===== Passage given =====
Pratap Kumar Ray, J.@mdashHeard the learned Advocates appearing for the parties.

2. Assailing the order dated 26th February, 2010 passed by the learned Trial Judge in W.P. No. 1147 of 2005, this appeal has been preferred.

The impugned order reads such:

The Court : The subject matter of challenge in this writ petition is a valuation made by the KMC at Rs.5 lakh for the quarter commencing from 4th

quarter of the financial year 2001-02. The KMC by its notice dated 13th December, 2002 proposed the annual valuation of Rs. 6,78,830/- on the

following amongst other grounds:

i) Revision in area and/or rise to market value of land.

ii) Increase in estimated annual rent (less statutory allowance for repairs) on account of (a) redevelopment, addition, alteration or improvement, (b)

rise of rent since last valuation, (c) change of the nature of use.

The writ petitioner filed an objection dated 11th January, 2003. In the objection not a word dealing with the grounds of revision was spent. The

KMC in its affidavit-in-opposition in paragraph 5 sought to justify the valuation made at Rs.5 lakh on the grounds as follows :

In the enquiry I was found a portion of the premises is being used as Nursing Home etc., by the tenant. However, the portion of the premises is

being used for non-residential or commercial purpose being a Nursing Home and as such, the same is a factor for letting out value of the premises

for the purpose of determination of Annual Valuation. Considering these aspects including the objection an fresh inquiry report, the Annual

Valuation was fixed at Rs.5 lac and now the petitioner, if aggrieved by the such fixation, is required to approach the Tribunal for challenging the

same.

In the affidavit-in-reply the aforesaid allegations to be found in the affidavit-in-opposition were not dealt with. Therefore, prima facie the grounds

assigned by the KMC for upward revision of the valuation appear to have some justification.

Learned Advocate appearing for the petitioner, however, drew my attention to sub paragraph (e) of paragraph 3 of the affidavit-in-reply affirmed

by one Mr. Masih on 11th September, 2007 wherein the following statements were made:

(e) The petitioner through their authorized representative, M/s.Talbot & Company filed a similar objection as was filed against the fixation of

annual valuation with effect from 1989-90. It was also specifically noted that there has been no change either in the nature of use of the subject

premises or in its occupation since the earlier general revaluation. There has also not been any enhancement of rent or in the additional and

alternation in the subject premises. As such as per the provisions of the said Act the Municipal Authorities was intended to enhance the annual

valuation of the subject premises by 20% upto the existing annual valuation"".

Learned Advocate appearing for the petitioner submitted that since an identical objection was taken to the proposed assessment in the past which

found favour with the KMC there was no reason why the same reasoning should not have been adopted this time. This submission of the learned

Advocate is not acceptable. It is well-settled that in the matter of taxation previous assessment cannot create any estoppel nor is the principle of

res judicata applicable. If any authority is needed, reference may be made to the judgment in the case of Maharana Mills (Private) Ltd. Vs. Income

Tax Officer, Porbandar, . Therefore, this submission of the learned Advocate for the petitioner is rejected.
=====
▶ [Tasks]:
1 > According to the judgment excerpt, what annual valuation did the KMC propose in its notice dated 13th December, 2002?
2 > Transcribe the judgment excerpt word for word, starting at "2. Assailing the" and ending at "or improvement, (b)".
The entries play no part in this work.
===== Entries provided =====
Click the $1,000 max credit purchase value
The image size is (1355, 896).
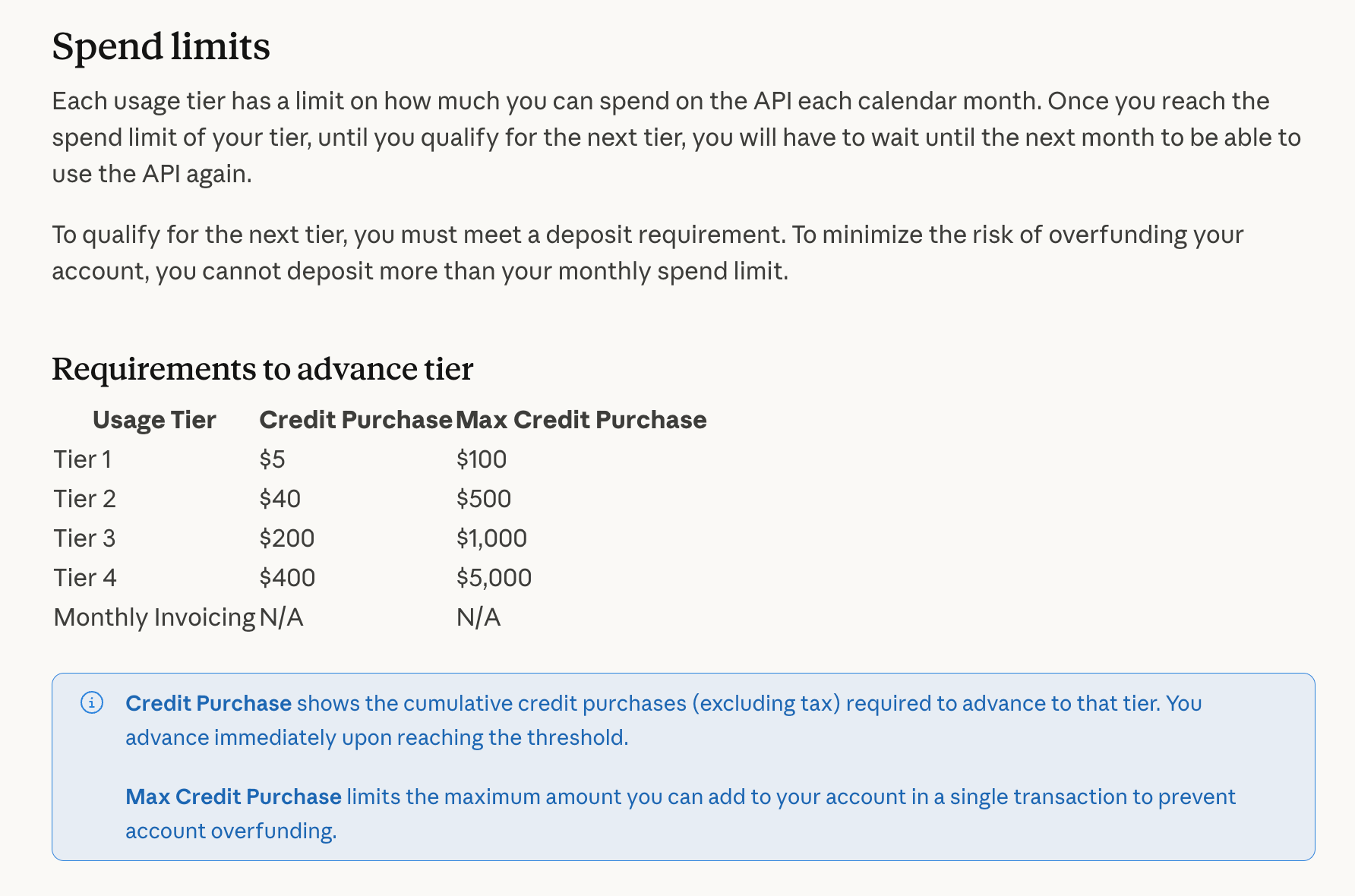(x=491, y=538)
=====
===== Entries provided =====
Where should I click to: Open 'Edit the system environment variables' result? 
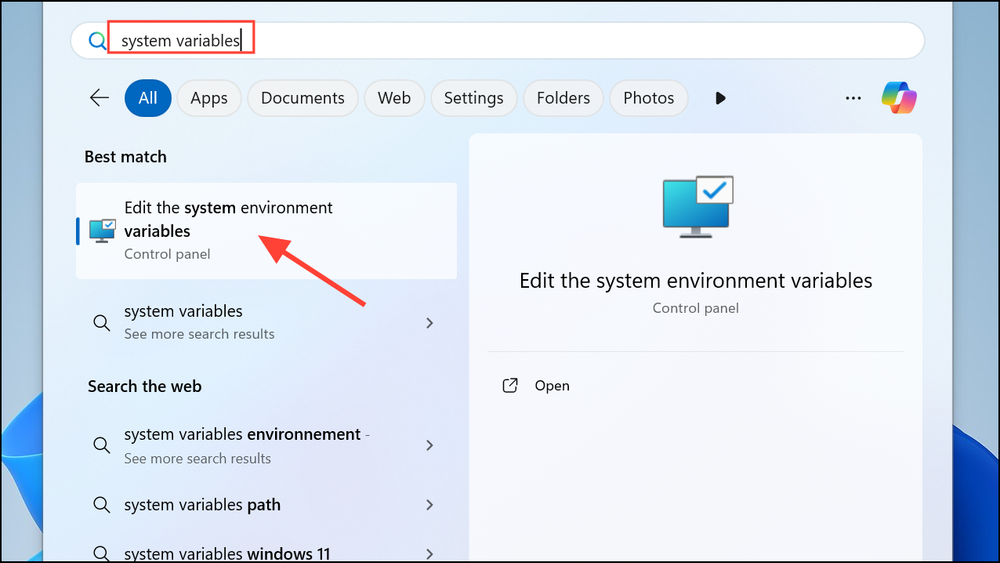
=====
▶ [Outputs by task]:
1 > Rs. 6,78,830/-

2 >
2. Assailing the order dated 26th February, 2010 passed by the learned Trial Judge in W.P. No. 1147 of 2005, this appeal has been preferred.

The impugned order reads such:

The Court : The subject matter of challenge in this writ petition is a valuation made by the KMC at Rs.5 lakh for the quarter commencing from 4th

quarter of the financial year 2001-02. The KMC by its notice dated 13th December, 2002 proposed the annual valuation of Rs. 6,78,830/- on the

following amongst other grounds:

i) Revision in area and/or rise to market value of land.

ii) Increase in estimated annual rent (less statutory allowance for repairs) on account of (a) redevelopment, addition, alteration or improvement, (b)